Caption images using Moondream vision-language model (VLM)

Since R2026a

    Description

    Add-On Required: This feature requires the Computer Vision Toolbox Model for Moondream Vision Language Model add-on.

    captions = captionImage(mdModel,I) generates a caption for image input I using the Moondream™ vision-language model mdModel.

    captionsDS = captionImage(mdModel,imds) generates captions for images in the input image datastore imds using the Moondream vision-language model mdModel.

    [___] = captionImage(___,CaptionVerbosity=verbosity) specifies the length of the generated captions, in addition to the arguments from previous syntaxes.

    example

    Examples

    collapse all

    Load the Moondream vision-language model.

    mdModel = moondream;

    Load an image to caption into the workspace, and display the image.

    I = imread("peppers.png");
    imshow(I)

    Figure contains an axes object.
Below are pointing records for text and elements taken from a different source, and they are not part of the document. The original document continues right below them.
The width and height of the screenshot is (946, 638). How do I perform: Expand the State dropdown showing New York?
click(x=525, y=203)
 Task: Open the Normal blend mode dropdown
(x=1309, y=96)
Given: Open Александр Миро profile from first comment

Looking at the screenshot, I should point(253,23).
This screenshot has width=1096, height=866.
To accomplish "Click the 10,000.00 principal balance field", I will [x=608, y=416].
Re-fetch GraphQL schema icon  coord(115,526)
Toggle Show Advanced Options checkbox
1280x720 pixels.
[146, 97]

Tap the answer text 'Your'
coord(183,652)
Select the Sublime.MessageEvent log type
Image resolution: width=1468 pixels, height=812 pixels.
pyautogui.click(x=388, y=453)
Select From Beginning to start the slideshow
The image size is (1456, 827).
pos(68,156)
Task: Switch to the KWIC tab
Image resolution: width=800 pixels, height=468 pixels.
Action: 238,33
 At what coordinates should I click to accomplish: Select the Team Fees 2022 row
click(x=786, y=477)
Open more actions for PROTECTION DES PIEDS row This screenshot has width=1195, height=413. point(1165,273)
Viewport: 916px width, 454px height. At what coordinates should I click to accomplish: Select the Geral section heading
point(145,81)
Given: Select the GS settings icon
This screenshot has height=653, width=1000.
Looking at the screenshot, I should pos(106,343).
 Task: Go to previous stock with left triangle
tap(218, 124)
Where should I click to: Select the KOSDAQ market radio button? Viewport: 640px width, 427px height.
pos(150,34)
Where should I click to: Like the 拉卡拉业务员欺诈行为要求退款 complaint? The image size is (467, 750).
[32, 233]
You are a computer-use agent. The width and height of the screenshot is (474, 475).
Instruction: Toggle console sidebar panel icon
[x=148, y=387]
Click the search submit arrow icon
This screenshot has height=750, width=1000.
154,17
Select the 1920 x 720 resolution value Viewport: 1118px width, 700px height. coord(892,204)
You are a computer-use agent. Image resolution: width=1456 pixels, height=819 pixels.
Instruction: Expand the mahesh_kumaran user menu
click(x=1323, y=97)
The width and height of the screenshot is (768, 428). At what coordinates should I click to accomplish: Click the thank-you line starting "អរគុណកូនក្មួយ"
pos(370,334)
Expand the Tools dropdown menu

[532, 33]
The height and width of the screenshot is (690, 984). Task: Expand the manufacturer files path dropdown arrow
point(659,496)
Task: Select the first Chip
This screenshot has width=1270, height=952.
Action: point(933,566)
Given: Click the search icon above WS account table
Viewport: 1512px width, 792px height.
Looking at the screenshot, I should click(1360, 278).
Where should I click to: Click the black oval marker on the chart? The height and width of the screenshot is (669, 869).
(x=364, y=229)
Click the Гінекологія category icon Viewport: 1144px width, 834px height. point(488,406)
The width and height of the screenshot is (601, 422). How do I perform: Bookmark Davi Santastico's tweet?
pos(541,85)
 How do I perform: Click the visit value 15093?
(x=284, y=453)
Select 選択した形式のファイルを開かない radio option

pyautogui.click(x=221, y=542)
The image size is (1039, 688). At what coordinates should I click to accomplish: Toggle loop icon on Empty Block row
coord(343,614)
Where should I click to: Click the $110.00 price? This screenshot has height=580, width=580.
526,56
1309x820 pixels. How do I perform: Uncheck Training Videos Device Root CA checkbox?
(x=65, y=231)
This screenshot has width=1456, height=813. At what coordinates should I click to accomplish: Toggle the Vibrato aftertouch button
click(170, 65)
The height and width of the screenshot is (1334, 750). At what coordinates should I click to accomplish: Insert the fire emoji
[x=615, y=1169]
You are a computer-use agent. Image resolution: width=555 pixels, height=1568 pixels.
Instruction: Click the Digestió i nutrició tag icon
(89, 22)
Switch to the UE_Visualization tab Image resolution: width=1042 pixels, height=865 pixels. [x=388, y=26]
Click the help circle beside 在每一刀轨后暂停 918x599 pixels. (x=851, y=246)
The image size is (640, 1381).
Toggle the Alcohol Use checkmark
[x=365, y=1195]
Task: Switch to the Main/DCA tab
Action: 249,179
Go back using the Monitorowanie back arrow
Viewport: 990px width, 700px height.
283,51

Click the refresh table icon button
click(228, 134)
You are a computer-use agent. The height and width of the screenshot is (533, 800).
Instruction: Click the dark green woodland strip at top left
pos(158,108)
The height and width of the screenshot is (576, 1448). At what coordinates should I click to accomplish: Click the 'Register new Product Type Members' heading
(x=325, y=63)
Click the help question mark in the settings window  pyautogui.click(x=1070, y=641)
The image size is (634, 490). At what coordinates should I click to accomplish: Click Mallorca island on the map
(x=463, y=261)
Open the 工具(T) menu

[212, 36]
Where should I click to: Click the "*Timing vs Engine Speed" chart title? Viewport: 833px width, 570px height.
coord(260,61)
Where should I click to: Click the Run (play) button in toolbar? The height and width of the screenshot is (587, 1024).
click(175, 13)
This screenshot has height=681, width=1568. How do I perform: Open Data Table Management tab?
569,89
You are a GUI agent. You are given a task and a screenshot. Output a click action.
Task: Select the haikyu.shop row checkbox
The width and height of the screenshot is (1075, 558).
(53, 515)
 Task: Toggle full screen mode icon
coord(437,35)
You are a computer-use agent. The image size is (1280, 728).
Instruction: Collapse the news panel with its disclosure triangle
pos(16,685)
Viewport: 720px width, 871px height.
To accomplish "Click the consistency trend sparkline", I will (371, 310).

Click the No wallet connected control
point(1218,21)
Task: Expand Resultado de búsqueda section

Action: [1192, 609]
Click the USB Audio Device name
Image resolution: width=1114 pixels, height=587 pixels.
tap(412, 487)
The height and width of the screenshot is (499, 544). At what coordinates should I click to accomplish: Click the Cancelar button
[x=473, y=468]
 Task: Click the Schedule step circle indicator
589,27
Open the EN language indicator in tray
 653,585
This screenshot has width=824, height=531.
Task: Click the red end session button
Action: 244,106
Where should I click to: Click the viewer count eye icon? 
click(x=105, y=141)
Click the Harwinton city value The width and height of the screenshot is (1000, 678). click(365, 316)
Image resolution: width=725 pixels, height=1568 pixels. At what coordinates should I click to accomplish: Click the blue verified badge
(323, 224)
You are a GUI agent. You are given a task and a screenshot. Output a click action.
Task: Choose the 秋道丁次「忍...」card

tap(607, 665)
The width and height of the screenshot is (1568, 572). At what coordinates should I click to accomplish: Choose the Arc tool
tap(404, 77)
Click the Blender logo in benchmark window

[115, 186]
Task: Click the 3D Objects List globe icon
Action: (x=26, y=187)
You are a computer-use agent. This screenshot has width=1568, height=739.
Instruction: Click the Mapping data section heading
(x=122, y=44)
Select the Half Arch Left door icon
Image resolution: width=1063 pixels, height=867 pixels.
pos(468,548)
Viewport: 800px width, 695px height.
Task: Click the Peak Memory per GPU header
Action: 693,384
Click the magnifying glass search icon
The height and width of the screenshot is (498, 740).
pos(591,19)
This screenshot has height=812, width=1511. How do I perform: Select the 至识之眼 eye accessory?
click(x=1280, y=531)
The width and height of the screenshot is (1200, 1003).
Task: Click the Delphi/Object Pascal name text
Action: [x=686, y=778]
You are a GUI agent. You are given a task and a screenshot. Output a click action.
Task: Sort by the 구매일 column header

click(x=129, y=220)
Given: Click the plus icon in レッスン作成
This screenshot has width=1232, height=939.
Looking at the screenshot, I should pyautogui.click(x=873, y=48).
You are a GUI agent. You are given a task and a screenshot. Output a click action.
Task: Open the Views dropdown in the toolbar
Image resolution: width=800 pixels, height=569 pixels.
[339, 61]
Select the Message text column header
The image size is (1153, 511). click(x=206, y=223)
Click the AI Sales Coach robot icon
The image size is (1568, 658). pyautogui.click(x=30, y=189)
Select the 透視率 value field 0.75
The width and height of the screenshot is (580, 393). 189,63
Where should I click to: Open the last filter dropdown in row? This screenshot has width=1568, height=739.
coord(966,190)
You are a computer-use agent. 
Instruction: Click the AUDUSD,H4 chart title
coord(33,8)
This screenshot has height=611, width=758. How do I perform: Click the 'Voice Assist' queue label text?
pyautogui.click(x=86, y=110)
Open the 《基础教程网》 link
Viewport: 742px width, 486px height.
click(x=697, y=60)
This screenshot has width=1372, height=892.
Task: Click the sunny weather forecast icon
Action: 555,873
The hidden axes object contains an object of type image.

    Caption the image using the captionImage object function.

    captions = captionImage(mdModel,I);

    Display the generated image caption.

    display(captions)
    captions = 
    " A purple tablecloth holds a vibrant array of red, green, yellow, and white peppers, onions, and garlic, arranged in a visually appealing composition."
    

    Load the Moondream vision-language model.

    mdModel = moondream;

    Load an image to caption into the workspace, and display the image.

    I = imread("visionteam.jpg");
    imshow(I)

    Generate a detailed caption for the image by specifying the CaptionVerbosity argument of the captionImage object function.

    captions = captionImage(mdModel,I,CaptionVerbosity="detail");

    Display the generated image caption.

    display(captions)
    captions = 
    " The image shows six individuals standing in a row in what appears to be an office setting. The individuals are dressed in a variety of casual attire, including jeans, sweaters, and sweaters. The room has a neutral color scheme with beige walls and a dark gray or black carpet. The individuals are standing in front of a large painting or artwork depicting a serene landscape. The painting is framed in a dark brown or black frame. The individuals are standing in a relatively straight line, with their arms crossed, creating a sense of unity and camaraderie."
    

    Input Arguments

    collapse all

    Moondream vision-language model, specified as a moondream object.

    Input RGB image data, specified as one of these options:

    • H-by-W-by-3 numeric array representing a single truecolor image.

    • H-by-W-by-3-by-B numeric array representing a batch of B truecolor images. B is the number of images in the batch.

    Datastore of images, specified as any type of datastore that returns image data. If calling the datastore with the read function returns a cell array, then the image data must be in the first cell.

    Caption length, specified as one of these options:

    • "brief" — Returns a caption containing approximately 25 words or less.

    • "detail" — Returns a caption containing up to 60 words.

    Output Arguments

    collapse all

    Image captions, returned as one of these options, depending on the format of the input image I.

    • I is a single RGB image — String scalar.

    • I is a batch of RGB images — 1-by-B string array, in which each element is the caption for the corresponding image from the batch. B is the number of images in the batch.

    Datastore image captions, returned as an N-element string array. N is the number of images in the image datastore imds.

    Tips

    • The quality of Moondream outputs can vary across different data domains. Validate its predictions using a data set from a domain similar to your intended application.

    Version History

    Introduced in R2026a